What to produce >> Determine how many lines in the records below contain "previous", then state that number alone.
• • •
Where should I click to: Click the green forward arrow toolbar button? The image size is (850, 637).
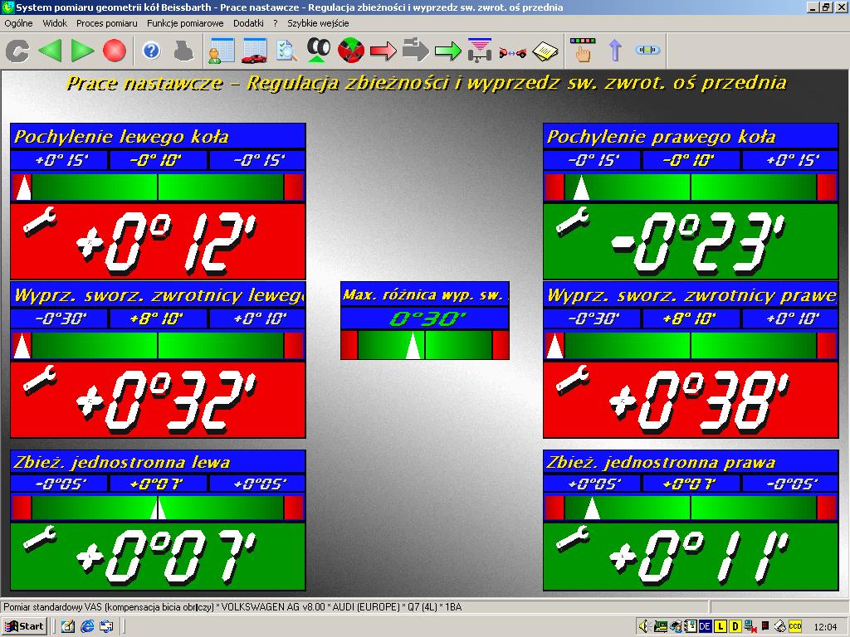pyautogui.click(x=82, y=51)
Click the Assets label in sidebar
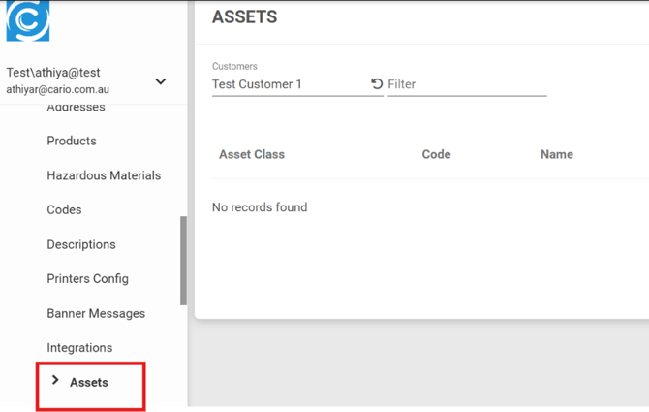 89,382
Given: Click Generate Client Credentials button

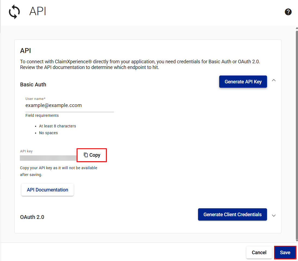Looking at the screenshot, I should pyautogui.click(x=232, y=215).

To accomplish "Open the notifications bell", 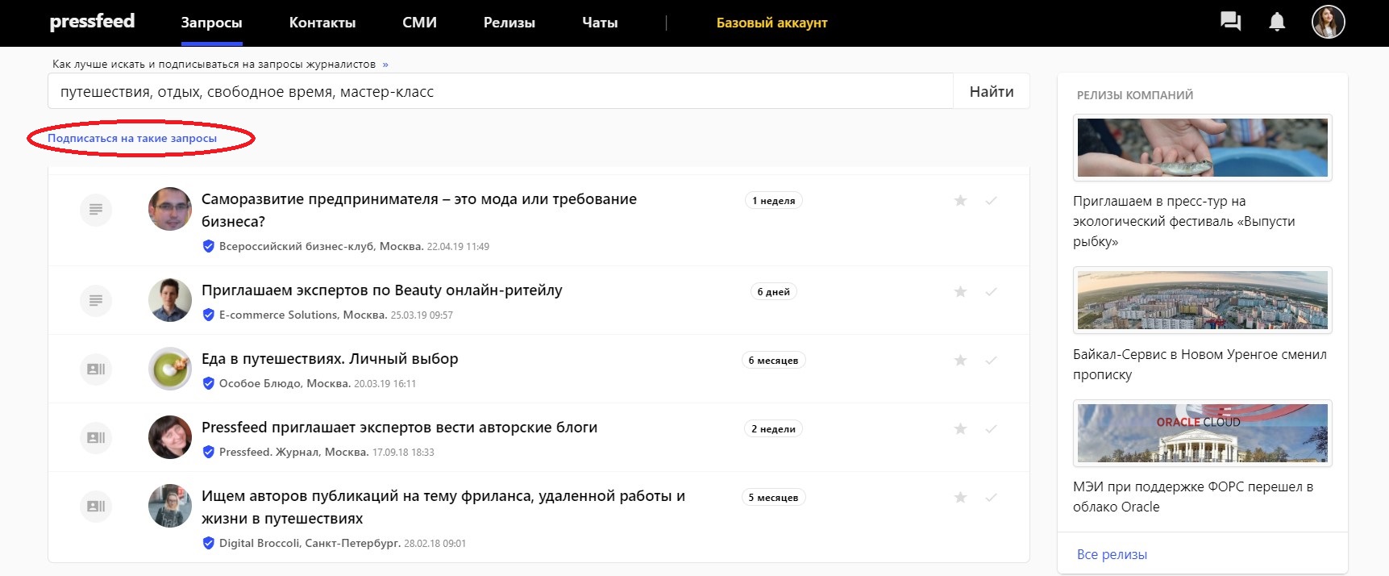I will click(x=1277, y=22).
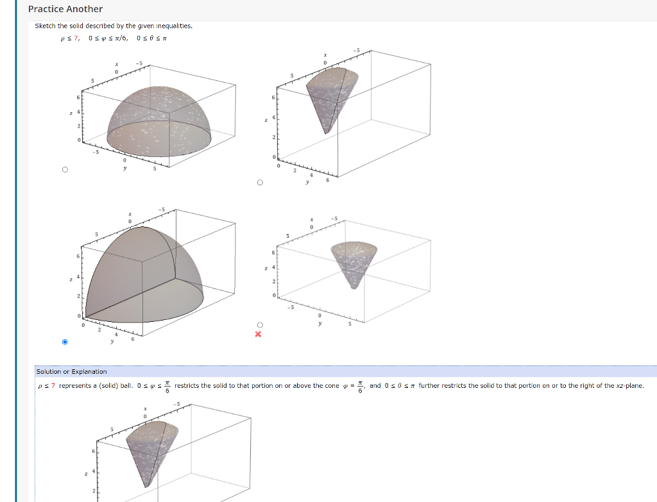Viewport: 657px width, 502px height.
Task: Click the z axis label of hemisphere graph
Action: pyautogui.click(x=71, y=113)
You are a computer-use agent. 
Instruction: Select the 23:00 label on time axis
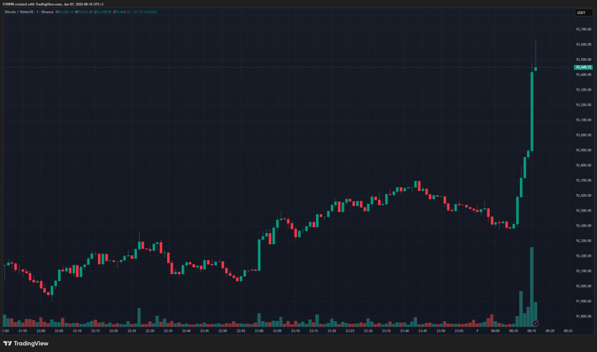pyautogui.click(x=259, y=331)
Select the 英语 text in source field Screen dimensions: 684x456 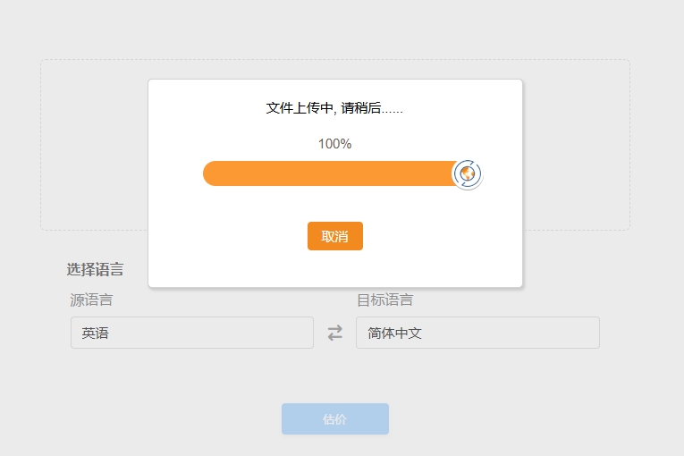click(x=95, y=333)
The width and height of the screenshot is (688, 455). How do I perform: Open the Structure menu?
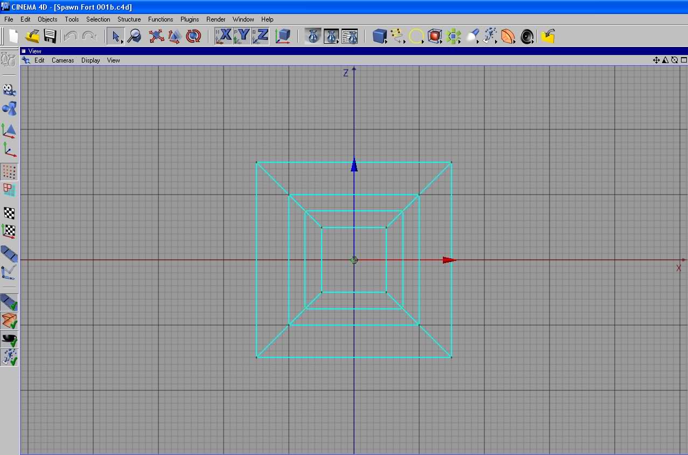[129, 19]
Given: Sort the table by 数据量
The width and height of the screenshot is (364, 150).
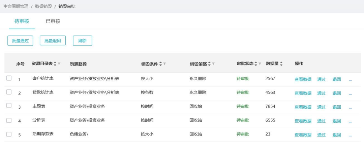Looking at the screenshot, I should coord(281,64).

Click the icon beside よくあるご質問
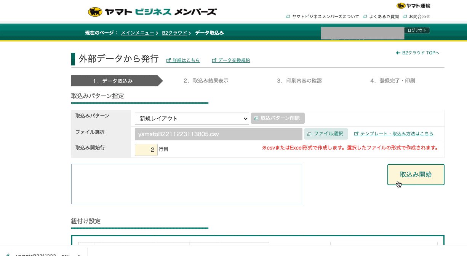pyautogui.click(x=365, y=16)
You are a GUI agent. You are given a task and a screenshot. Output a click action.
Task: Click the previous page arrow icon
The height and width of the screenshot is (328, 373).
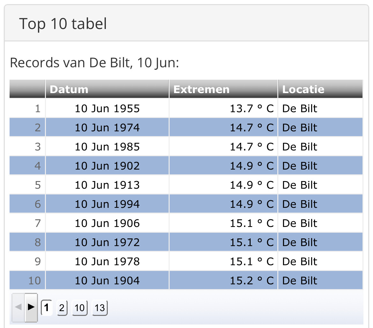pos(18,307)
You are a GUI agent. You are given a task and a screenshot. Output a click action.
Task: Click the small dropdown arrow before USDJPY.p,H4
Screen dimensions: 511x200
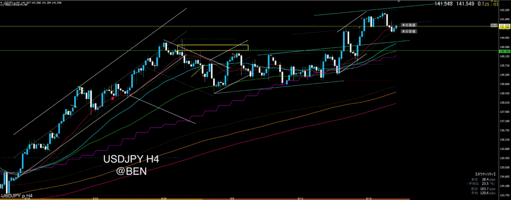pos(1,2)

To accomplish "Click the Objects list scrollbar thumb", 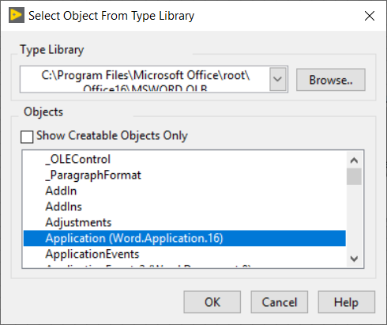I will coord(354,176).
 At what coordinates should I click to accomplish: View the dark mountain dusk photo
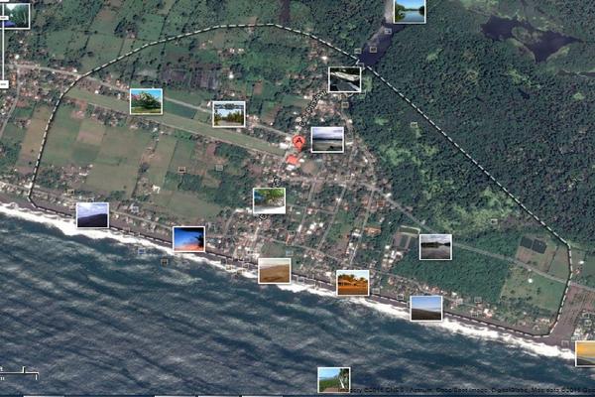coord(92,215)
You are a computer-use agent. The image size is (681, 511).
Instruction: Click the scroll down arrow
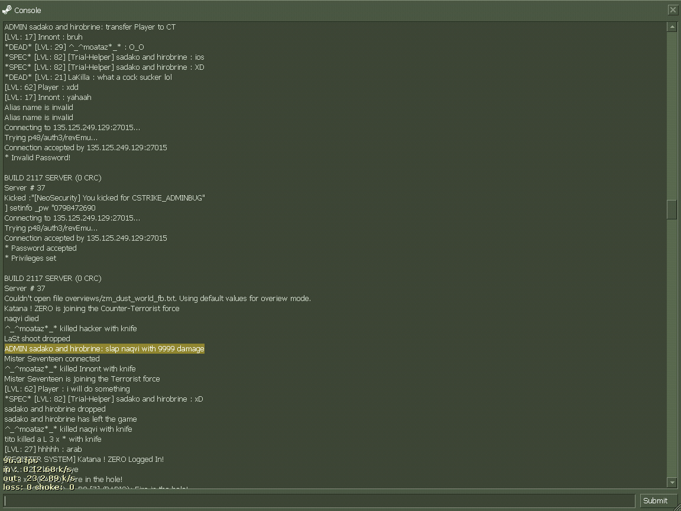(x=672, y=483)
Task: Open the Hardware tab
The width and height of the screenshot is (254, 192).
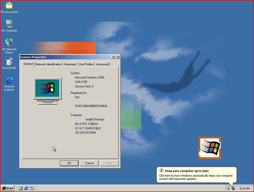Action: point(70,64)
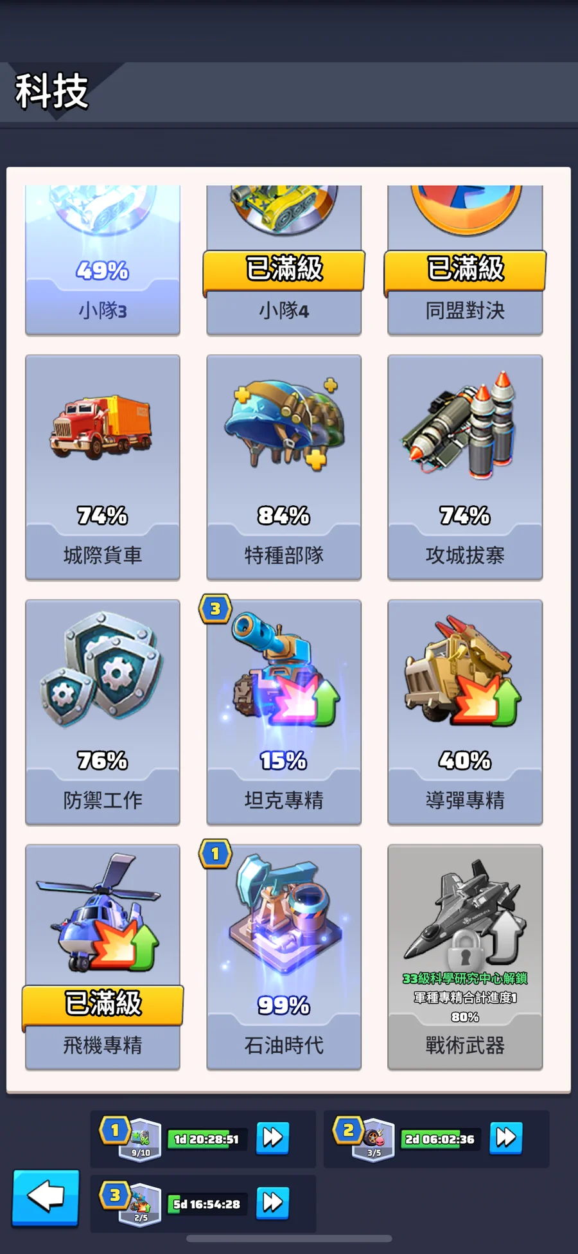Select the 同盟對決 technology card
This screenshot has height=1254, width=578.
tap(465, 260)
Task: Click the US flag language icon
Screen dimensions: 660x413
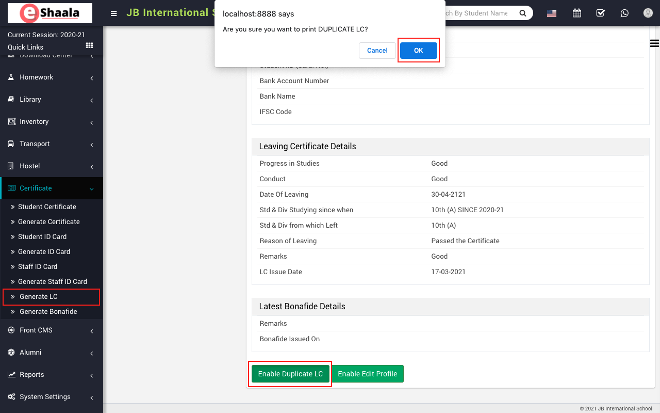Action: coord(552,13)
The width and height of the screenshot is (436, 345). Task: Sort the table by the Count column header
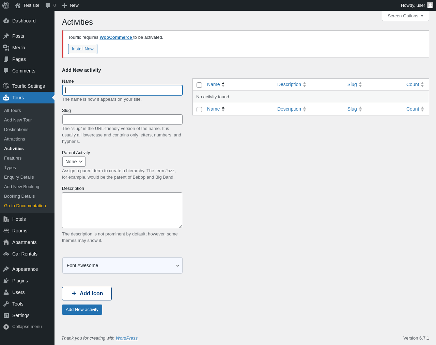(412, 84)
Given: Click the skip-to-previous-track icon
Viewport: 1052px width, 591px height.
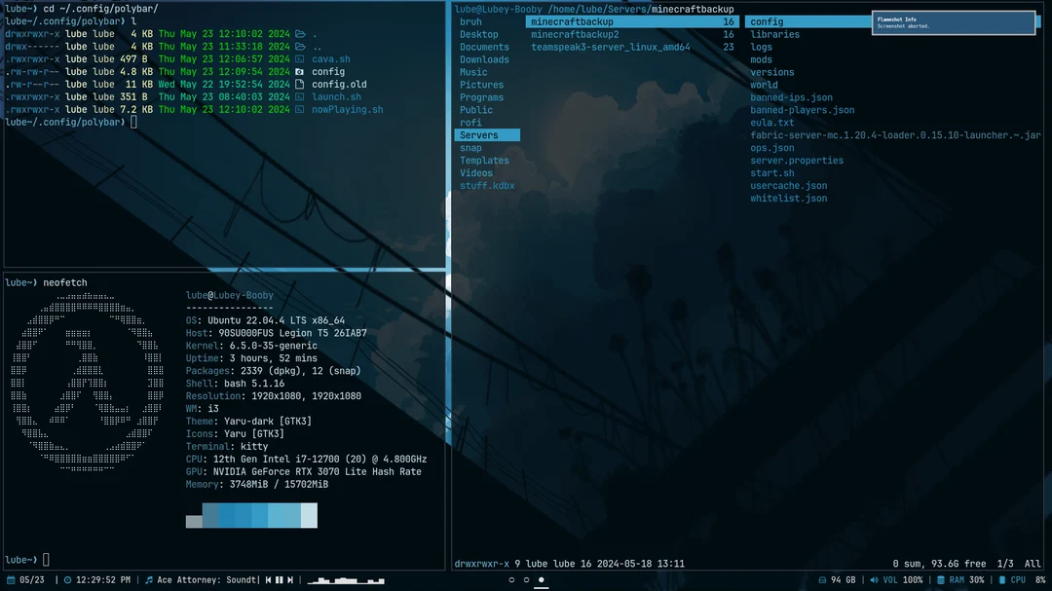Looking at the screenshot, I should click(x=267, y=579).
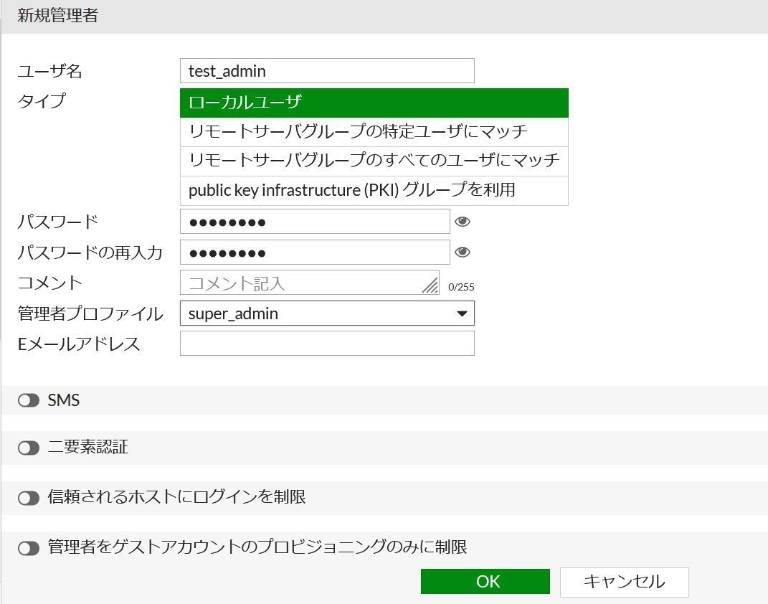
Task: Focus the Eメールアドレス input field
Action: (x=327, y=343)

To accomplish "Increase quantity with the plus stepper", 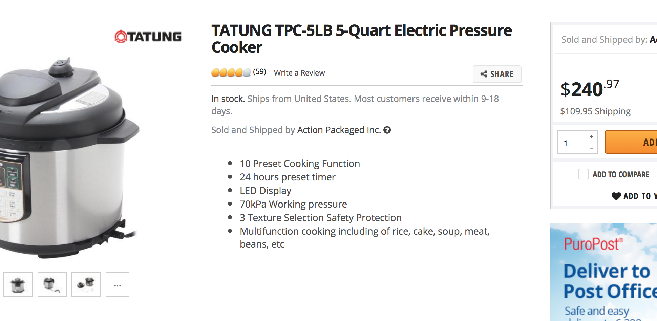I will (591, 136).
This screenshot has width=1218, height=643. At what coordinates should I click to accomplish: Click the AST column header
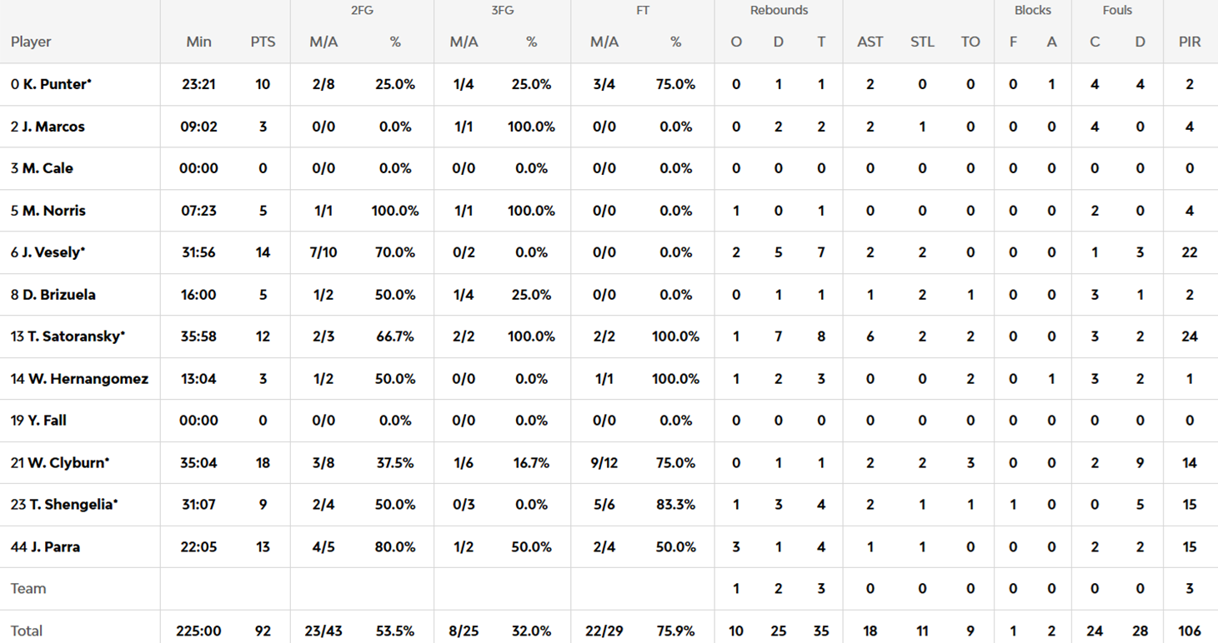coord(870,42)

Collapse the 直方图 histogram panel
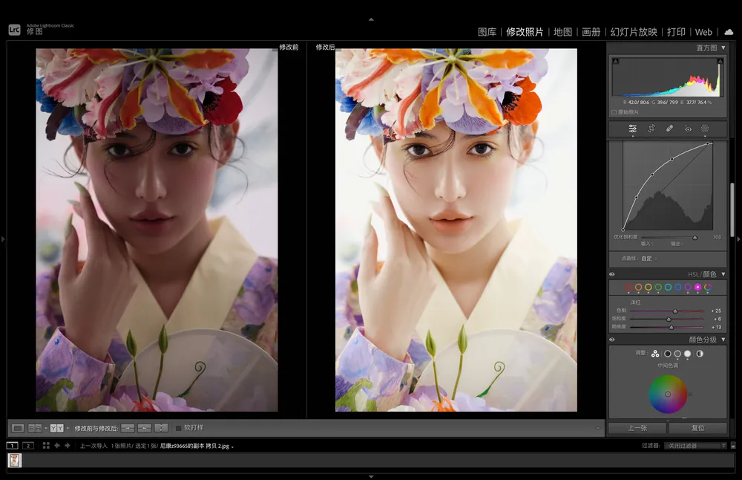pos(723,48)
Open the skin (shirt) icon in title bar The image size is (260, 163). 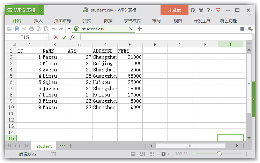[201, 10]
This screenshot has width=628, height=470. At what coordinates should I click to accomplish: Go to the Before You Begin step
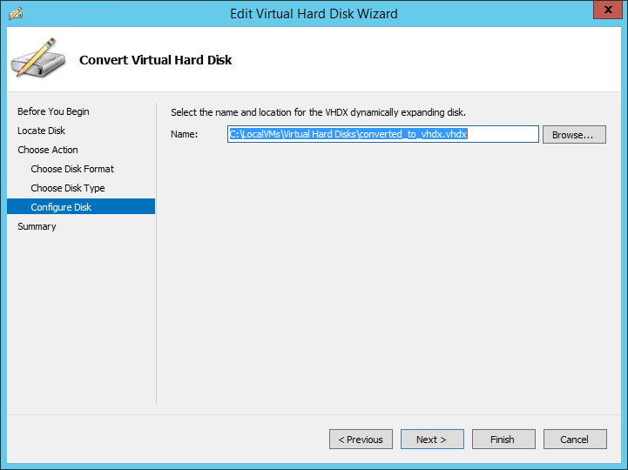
• • •
Answer section >> 2